Hollywood is a money machine, yes, but such alluring entertainment is also sometimes a cash cow. Some series and movies have to face exorbitant budgets. Many productions have to calculate if the cost per minute ratio of the shoots will be too high. And that is precisely what is leading many production companies to make more and more use of CGI and special effects, which save a lot of money and resources.
In the history of cinema we have witnessed how that very special magic that is created on the screen has also been the product of millionaire disbursements. Whether building replicas of titanic ships, destroying high-end cars, creating sets of an overwhelming magnitude or emptying the streets of a crowded city. All those scenes have cost millions of euros and deserve special recognition.
Because making movies is not easy. Not cheap.
Now, if we had to say which scene cost the most (economically speaking) to shoot, what can you think of? Although its cinematographic quality is not really up to par, the remake of a certain Spanish film, Vanilla Skystarring Tom Cruise and released 21 years ago, includes a scene that demystifies the popular belief that the most expensive shots in the cinema are those where gigantic explosions or spaceships appear.
The film, whose approach questions the nature of reality and our relationship with dreams, begins with the song by Radiohead Everything In Its Right Place and we can see Cruise waking up and leaving his house. He drives his Ferrari through the streets of New York, but these they are completely empty. One of the busiest metropolitan areas in the world, with approximately 330,000 daily commuters, has become an enigmatic desert. Finally, the protagonist wakes up abruptly. All was a dream.

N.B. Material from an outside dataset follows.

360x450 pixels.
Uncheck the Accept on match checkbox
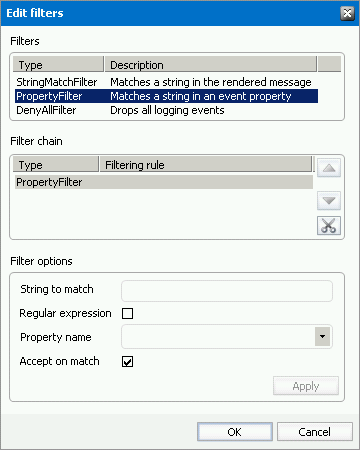127,361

No CGI was used to shoot the scene, instead director Cameron Crowe made an agreement with the mayor and the NYPD to close and vacate the entire Times Square area and surrounding streets between 5 and 8 a.m. on a Sunday in November. All that effort (financial and media) resulted in a scene of 30 seconds of footage. Cost? One million euros.
“Tom was running for three hours all over Times Square,” director Cameron Crowe recounted in an interview in The New York Times in 2002. “We closed 20 blocks!!! No cars, no pedestrians, without public transport. That had never been done before in Times Square. The scene she wanted was the nightmare of a man who is desperately alone.”

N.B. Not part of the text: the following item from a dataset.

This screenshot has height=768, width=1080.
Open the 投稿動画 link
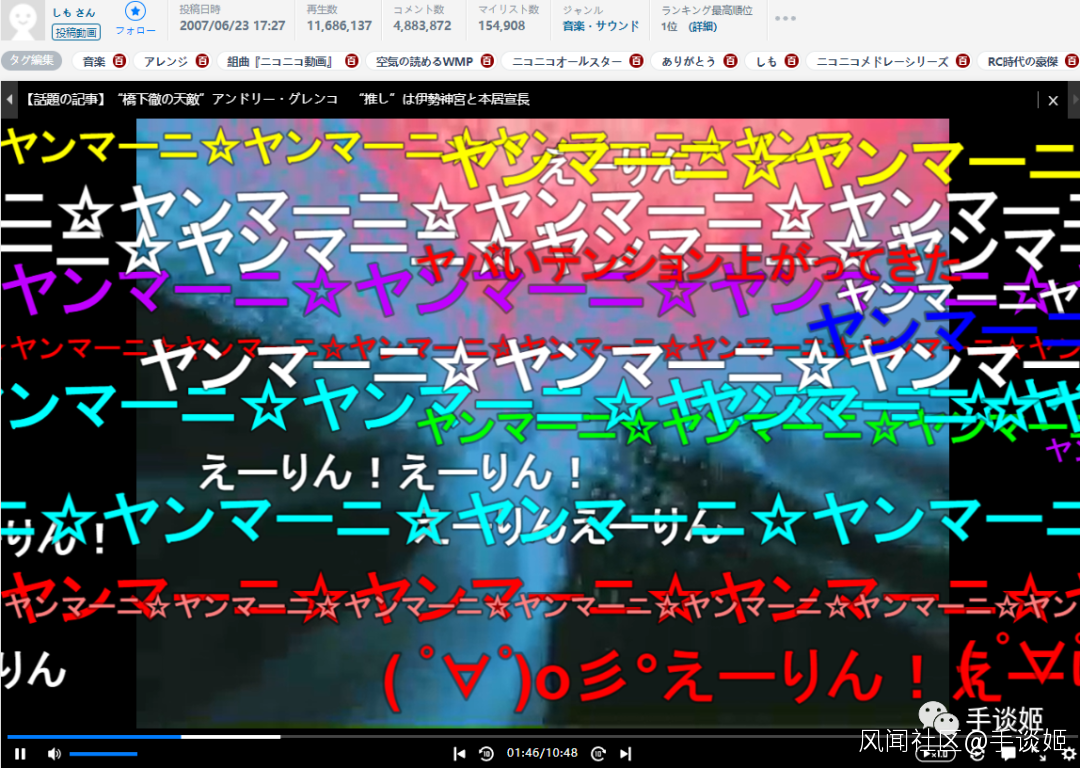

Paula Wagner and Tom Cruise, two of the producers, had numerous conversations with the Film Commission and the mayor’s office, as well as the NYPD until they were given permission: “We’re going to give you 4 hours, on a Sunday, from 4:30 a.m. to 8:30 a.m., at the beginning of November. You will have to work quickly, you will not have another second,” they were warned.
He relates that that morning there were 200 agents and members of the team helping block all traffic, and even offering coffee and food to people passing by. As soon as the first rays of the sun appeared, they took seven takes with a crane camera and then Tom Cruise had to run for 3 hours around the entire perimeter of Times Square while being filmed. The scene will be remembered. Not so much for the film, but for the feat of filming and the money that was invested in it.
Other shootings at checkbook
Throughout the history of cinema, other shoots have been extremely expensive. Another well-known example is the scene of the destruction of a bridge in I’m legend. A substantial part of its €150 million budget was allocated to a single scene, in which the military bombs the Brooklyn Bridge, which collapses, tragically killing the wife and son of the protagonist (Will Smith).
A lot of effects were used to give realism to the impact of the missile. But what was really costly was the surrounding evacuation that was filmed on location over six nights and that required the cooperation of 1,000 extras, 14 government agencies, an expansive lighting rig, and a crew of 250. The scene alone cost about 5 million.
Another scene in which a million-dollar budget was invested takes place in the movie Spectre, from the James Bond saga, in which a chase takes place where luxury cars, including some of them, have to be destroyed. Aston Martin DB5. Finally, we cannot forget the mythical scene of the landing of the allied troops on Omaha beach during World War II, in the film Saving Private Ryan, by Steven Spielberg.
Unable to film on the actual Omaha Beach, Spielberg relocated to the east coast of Ireland, at Curracloe Strand. Most of the shots were “improvised”, as Spielberg would later recount, something that helped to give more realism and a sense of chaos in the scene. Having gone to the Olympus of film scenes, we can say that its budget of around 12 million euros was actually a good value for money investment.